Its current exhibit, The Far Shore: Navigating Homelands, examines the concept of home, and more to the point, what it’s like to be displaced from it. That exhibit runs through April 7, 2019.
According to the museum, its entire slate of exhibits and programs scheduled throughout the remaining winter and spring months are inspired by the Homelands exhibit and somehow relate to the concept of home.
Beginning Feb. 19, students in ages ranging from 10 to 16 years old can take a 10-week photography course. Students can use their smartphones or provided point-and-click cameras to document their own realities and daily lives.

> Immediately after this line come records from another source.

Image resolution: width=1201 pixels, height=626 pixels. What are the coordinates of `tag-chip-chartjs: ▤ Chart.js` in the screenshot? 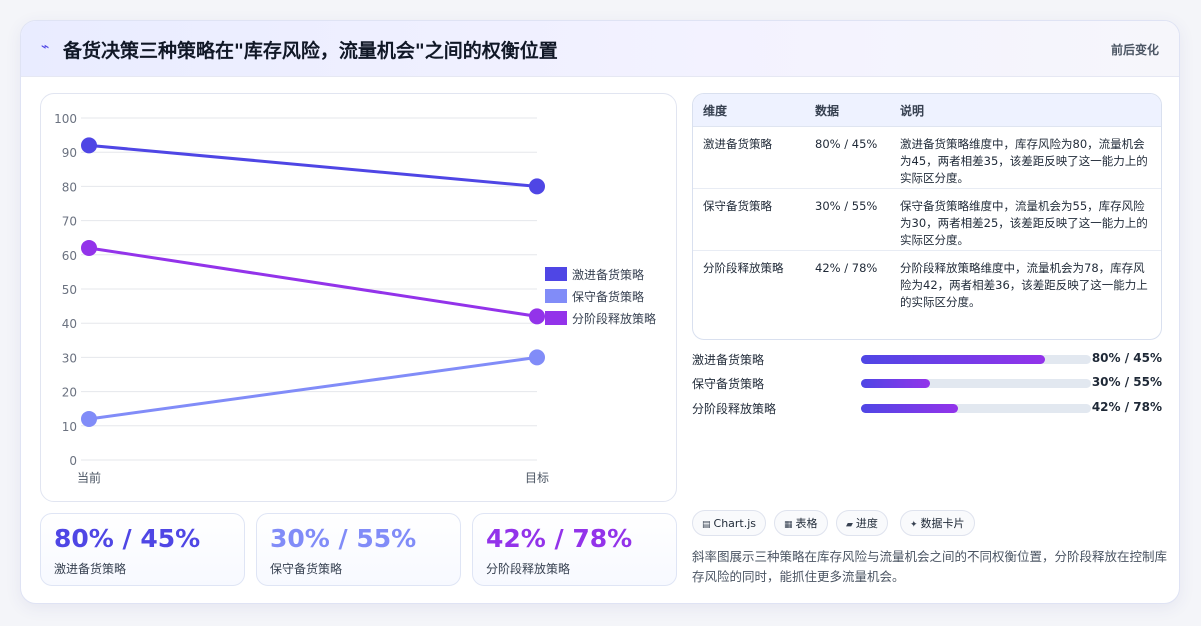 It's located at (730, 523).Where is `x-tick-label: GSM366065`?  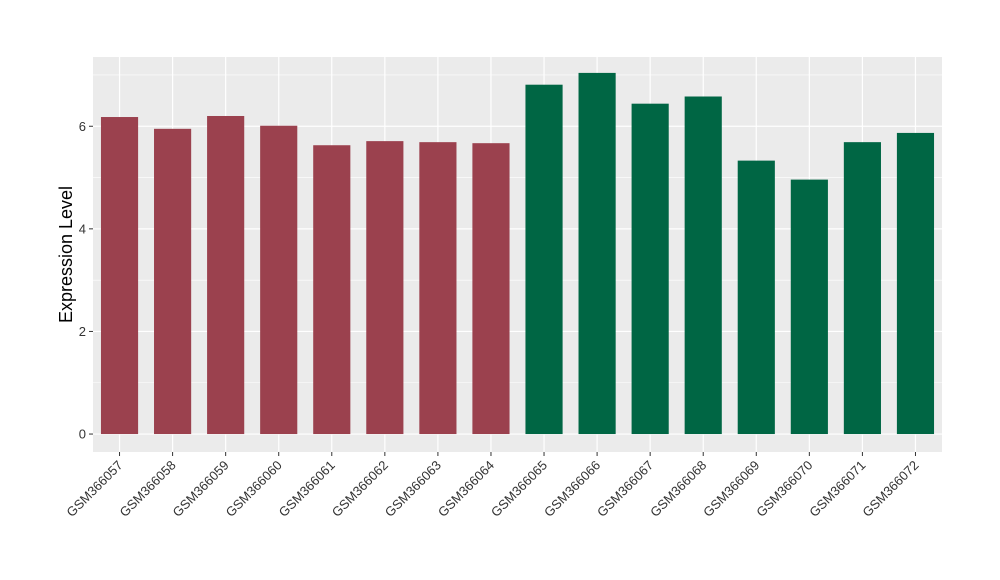 x-tick-label: GSM366065 is located at coordinates (519, 489).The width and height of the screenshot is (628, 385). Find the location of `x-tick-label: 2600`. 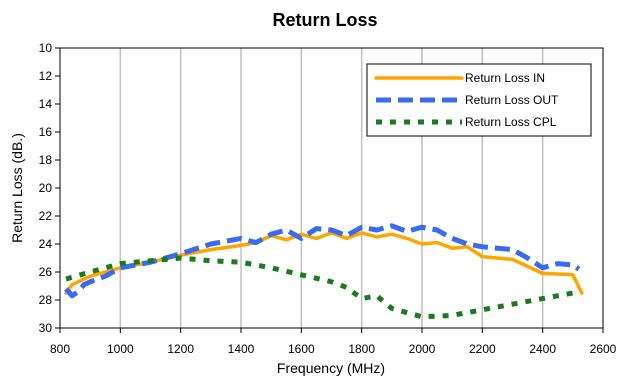

x-tick-label: 2600 is located at coordinates (604, 349).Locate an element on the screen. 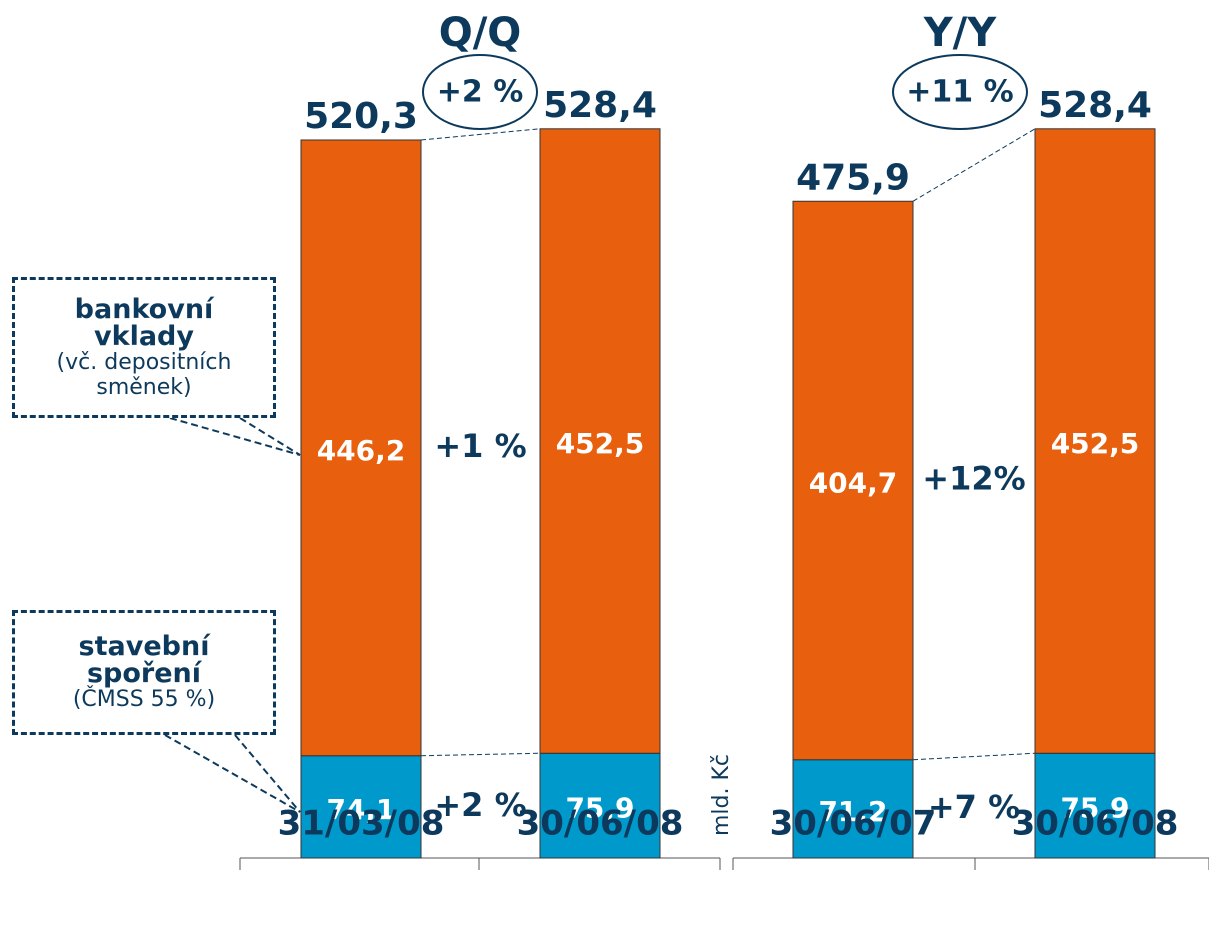 Image resolution: width=1209 pixels, height=925 pixels. total-change: +2 % is located at coordinates (480, 92).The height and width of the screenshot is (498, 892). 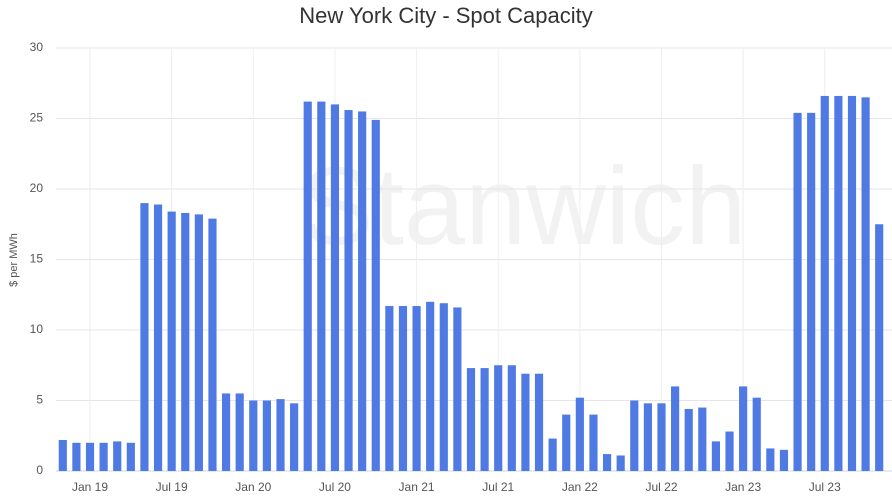 What do you see at coordinates (37, 118) in the screenshot?
I see `y-tick-label: 25` at bounding box center [37, 118].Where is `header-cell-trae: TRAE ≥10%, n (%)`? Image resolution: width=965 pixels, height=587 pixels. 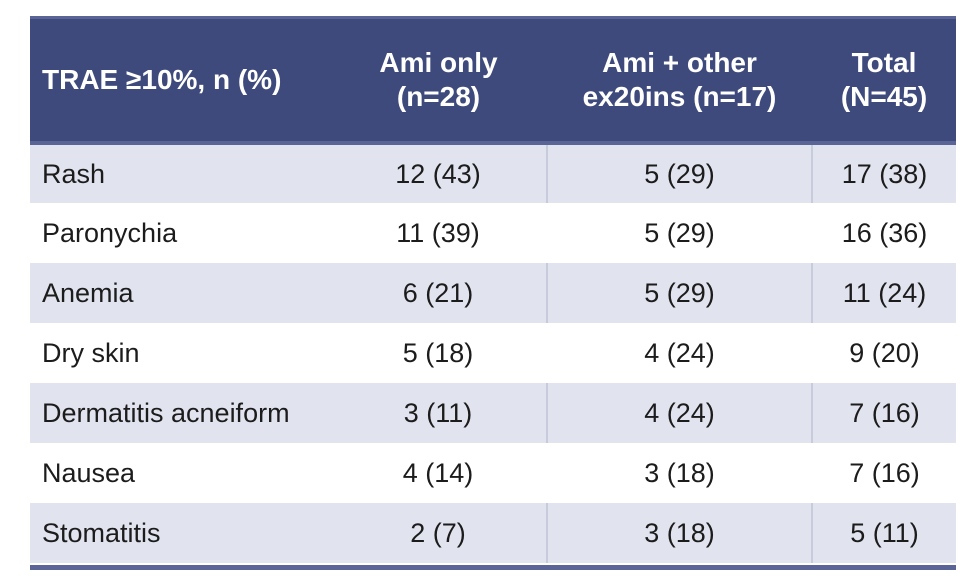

The Arab Film Series at AANM continues Thursday, Feb. 21 with Stories Never Told: Yemen’s Crises and Renaissance, which documents the crises there through art. On Thursday, April 18, it’s Wild Relatives, a documentary exploring Norway’s Global Seed Vault and Syria’s own seed bank, lost to war.
Jennifer Zeynab Joukhadar will host writing workshops at various dates yet to be determined throughout the months of March and April.
Palestinian music group 47SOUL performs with local musician Tammy Lakkis on Friday, March 8.
On Thursday, March 21, hip-hop artist and activist Omar Offendum discusses the Little Syria neighborhood of Lower Manhattan.
The second annual AANM Book + Print Festival returns on Friday, April 5 and features books and prints vendors, printing demonstrations, artist talks, entertainment, and new comics zines created by participants in the Dearborn Comics Workshop led by artists Leila Abdelrazaq and Aya Krisht.
Sicangu Lakota hip-hop artist, music producer, and writer from the Rosebud Reservation in South Dakota, Frank Waln performs a concert on Friday, May 3.